Work to do
Quote word for word the items from the line containing "Identify the location" through the line containing "coordinates (985, 136).", including both of those lines.

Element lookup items
___

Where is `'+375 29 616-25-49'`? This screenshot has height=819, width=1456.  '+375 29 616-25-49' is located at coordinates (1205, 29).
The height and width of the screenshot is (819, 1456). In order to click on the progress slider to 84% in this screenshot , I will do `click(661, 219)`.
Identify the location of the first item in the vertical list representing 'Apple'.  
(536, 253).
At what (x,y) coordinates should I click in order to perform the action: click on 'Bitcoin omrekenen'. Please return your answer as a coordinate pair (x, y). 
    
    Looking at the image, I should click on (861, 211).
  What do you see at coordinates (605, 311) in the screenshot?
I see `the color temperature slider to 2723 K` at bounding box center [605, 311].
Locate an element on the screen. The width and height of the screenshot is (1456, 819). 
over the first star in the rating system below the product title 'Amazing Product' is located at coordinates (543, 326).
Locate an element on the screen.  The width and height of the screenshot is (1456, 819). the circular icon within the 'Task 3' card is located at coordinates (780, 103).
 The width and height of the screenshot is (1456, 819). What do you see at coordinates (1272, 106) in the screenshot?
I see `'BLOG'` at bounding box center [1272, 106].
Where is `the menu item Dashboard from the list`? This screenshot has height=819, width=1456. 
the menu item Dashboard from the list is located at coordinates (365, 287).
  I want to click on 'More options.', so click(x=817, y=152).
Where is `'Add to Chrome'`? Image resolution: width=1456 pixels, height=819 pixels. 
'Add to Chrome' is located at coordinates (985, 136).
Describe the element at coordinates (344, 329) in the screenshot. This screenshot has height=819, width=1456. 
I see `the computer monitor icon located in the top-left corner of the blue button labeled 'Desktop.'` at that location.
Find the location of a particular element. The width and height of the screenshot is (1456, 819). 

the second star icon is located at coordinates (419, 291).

___

Exercise output
Identify the location of the first item in the vertical list representing 'Apple'.  
(536, 253).
At what (x,y) coordinates should I click in order to perform the action: click on 'Bitcoin omrekenen'. Please return your answer as a coordinate pair (x, y). 
    
    Looking at the image, I should click on (861, 211).
  What do you see at coordinates (605, 311) in the screenshot?
I see `the color temperature slider to 2723 K` at bounding box center [605, 311].
Locate an element on the screen. The width and height of the screenshot is (1456, 819). 
over the first star in the rating system below the product title 'Amazing Product' is located at coordinates (543, 326).
Locate an element on the screen.  The width and height of the screenshot is (1456, 819). the circular icon within the 'Task 3' card is located at coordinates (780, 103).
 The width and height of the screenshot is (1456, 819). What do you see at coordinates (1272, 106) in the screenshot?
I see `'BLOG'` at bounding box center [1272, 106].
Where is `the menu item Dashboard from the list`? This screenshot has height=819, width=1456. 
the menu item Dashboard from the list is located at coordinates (365, 287).
  I want to click on 'More options.', so click(x=817, y=152).
Where is `'Add to Chrome'`? Image resolution: width=1456 pixels, height=819 pixels. 
'Add to Chrome' is located at coordinates (985, 136).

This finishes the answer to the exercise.